I talked about this briefly last night, but at this point there’s no longer any doubt: I think I’m over The Walking Dead as a franchise. We’ve pretty much entirely bailed on Fear the Walking Dead, having not watched a single episode of the second season, and I watched the Season 7 of the main show premiere last night, and I think it probably should have kicked my ass. That show’s sent my heartrate through the roof on any number of occasions and not a single thing that happened in that episode did anything for me at all. The comic book hasn’t been interesting in months either. I’ll definitely finish out the current storyline just in case it gets better but I may have to be done after that.

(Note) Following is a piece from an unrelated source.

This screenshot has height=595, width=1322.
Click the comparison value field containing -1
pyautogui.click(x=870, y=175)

I may write a longer post about this tomorrow or during my weekend sometime, but: I liked the Fox remake of The Rocky Horror Picture Show quite a bit. I kind of feel like making that a longer post, though, so more on it later.
So all last year I worked at a job where I was too fucking lazy to bring my lunch to work 95% of the time and so I spent a shitload of time eating fast food every week. Then I got sick in September or October or whatever and I’ve basically been sitting on my ass at home for the last five months.

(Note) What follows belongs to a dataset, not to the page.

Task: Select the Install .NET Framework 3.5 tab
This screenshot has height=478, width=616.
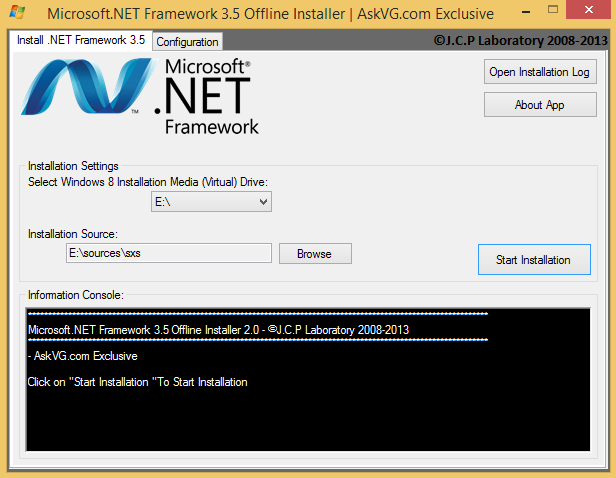Action: [x=81, y=40]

I have lost substantial amounts of weight twice in my life. In grad school I got down from 240 to 200 pounds through a combination of diet and exercise. The exercise? Swimming. I love to fucking swim. I don’t even care that it’s exercise. So I will do it. Daily, if necessary.
A couple of years ago I dropped from 260 to 220 through, almost exclusively, diet. Why no exercise? No pool.

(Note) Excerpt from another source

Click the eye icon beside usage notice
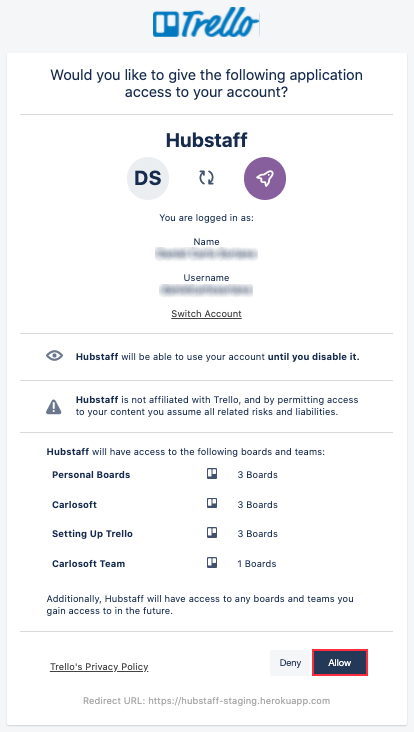This screenshot has height=732, width=414. (x=54, y=356)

I weighed three hundred and four fucking pounds when I got on the scale this morning.
I have been laboring under the mistaken notion that South Bend lacked an adequate lap pool. There are two that I am aware of in town: one is at the YMCA and another is at a local neighborhood rec center called the Kroc Center. Both have, to put it mildly, hours for lap swimming ranging from inconvenient to “why the fuck are you even bothering?”
Last Thursday I discovered the existence of a heretofore unknown third pool at a facility that has been here for the entire time I have lived in South Bend but which was previously somehow hidden from me.
I am deeply angry that this place has been out there being all perfect for my needs and this is the first that I’ve heard about it.
Their lap pool is open the entire time the facility is open and, at least for my hours of activity, the facility may as well be 24 hour. On Friday I took a tour of the gym. This morning, after a meeting with my doctor (believe it or not, this place waives the enrollment fee and drastically drops the monthly rate if you can get your doctor to claim there’s a medical reason you need exercise. I’m very very fat! I need exercise!) I signed up. And I went swimming. I made it 10 laps in a 25-meter pool; at my most fit I could do a mile without stopping. I then spent ten minutes in a hot tub and went home.
I’m done with this bullshit now. I’m so fat, at this point, that buttoning my pants can get me out of breath, because I have stupidly short arms and the way I have to shunt my gut out of the way to deal with my pants actually compresses my lungs. There is a chair in my house that I occasionally avoid sitting in because getting out of it again can be so obnoxious. I have other stories, some more embarrassing; I think you get the idea.
I’m done with this bullshit now. I turn 40 in a few months. I can either get control of my shit again or I can be dead by 45. Those are my fucking choices.